Saturday, July 10, 2010
I ddidn't appreciate. In hopbor of Mother's 5/06
I Didn't Appreciate
By Walker Moore
As I get older, I realize there are things in my life I didn't appreciate until it was too late.
I didn't appreciate the naps they used to make me take in kindergarten.
I long for the day when someone says, "You can't work anymore until you take a nap." I guarantee you, I won't argue.
I didn't appreciate one-cent candy or milk that was delivered to your front door. In the "do-it-yourself" world we'll never see either of those again.
I didn't appreciate those face-squishing hugs my mother used to give me. Now that she's gone home to be with the Lord, I long for just one
more. This time I would squish her right back.

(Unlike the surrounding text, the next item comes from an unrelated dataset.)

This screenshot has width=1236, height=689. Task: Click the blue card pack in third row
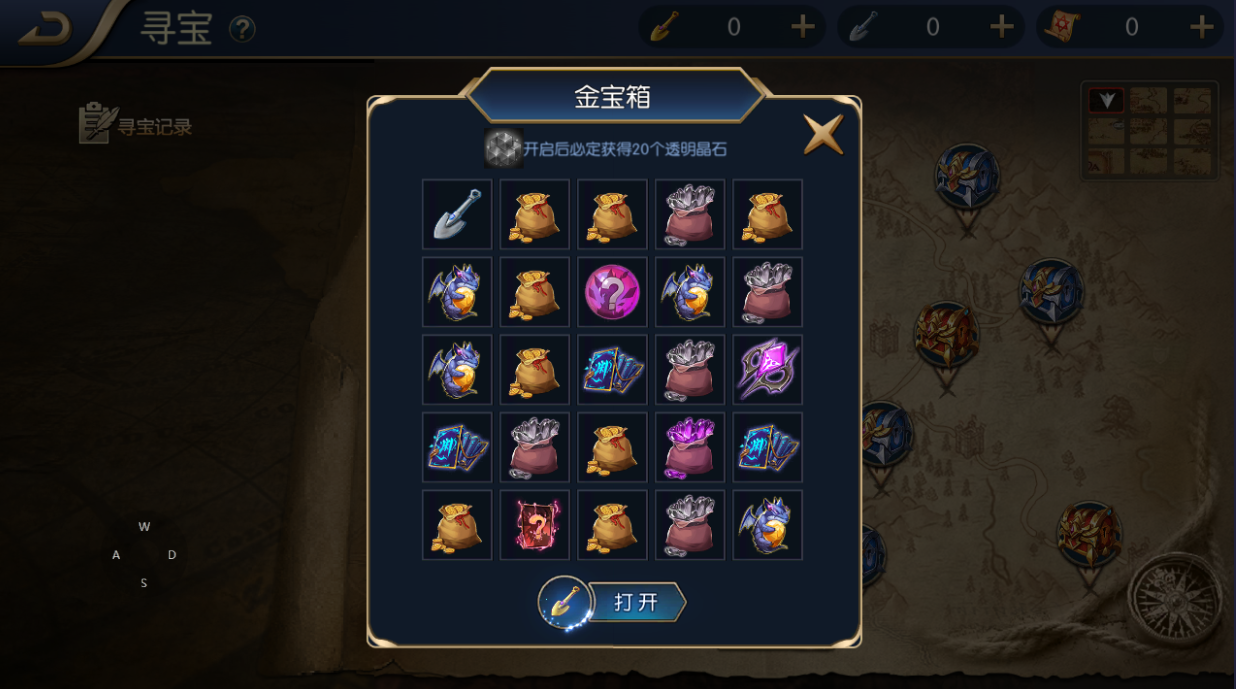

I didn't appreciate the sacrifice my parents made for my brothers and me to keep us clothed, fed and happy.
I didn't appreciate the days I danced barefoot in the rain with my mouth open wide trying to get a drink of raindrops.
I didn't appreciate mom letting us mess up the living room on a rainy day. I thought building a tent with a secret tunnel is what everyone did
on those days.
I didn't appreciate the marvels of planting a seed and watching it sprout into a full-grown plant.
I didn't appreciate the struggles we had to go through as a family.
Because of yesterday's struggles, we have strength for today.
I didn't appreciate the times my sons came to me and asked those annoying, unanswerable questions. "What makes a duck quack?" "Why is the sky blue?" I had no idea they thought I was smart enough to answer all their questions.
I didn't appreciate the times our family had together.
I didn't appreciate those "primary" Sunday School teachers who went through so much trouble to collect toilet paper rolls so I could understand what a scroll was.
I didn't appreciate those clear nights when the stars danced with glee showing off their awesome Creator.
I didn't appreciate our son's "refrigerator artwork" that made our house a home.
I didn't know to appreciate the muddy footprints my wife and I so often found making a path across our carpet as a representation of life.
I didn't appreciate the times my children fell asleep in daddy's arms. I didn't realize it was there they felt protected from all the elements of the world.
I didn't appreciate my parents taking me to church, the place I found Jesus.
I didn't appreciate the ease at which I can access a Bible, while I know people who hunger for a single page.
And, even today, I can't fully appreciate what a great salvation I have.
God, I have just one prayer for today. Open my eyes that I may be able to see and appreciate the things that You do each day.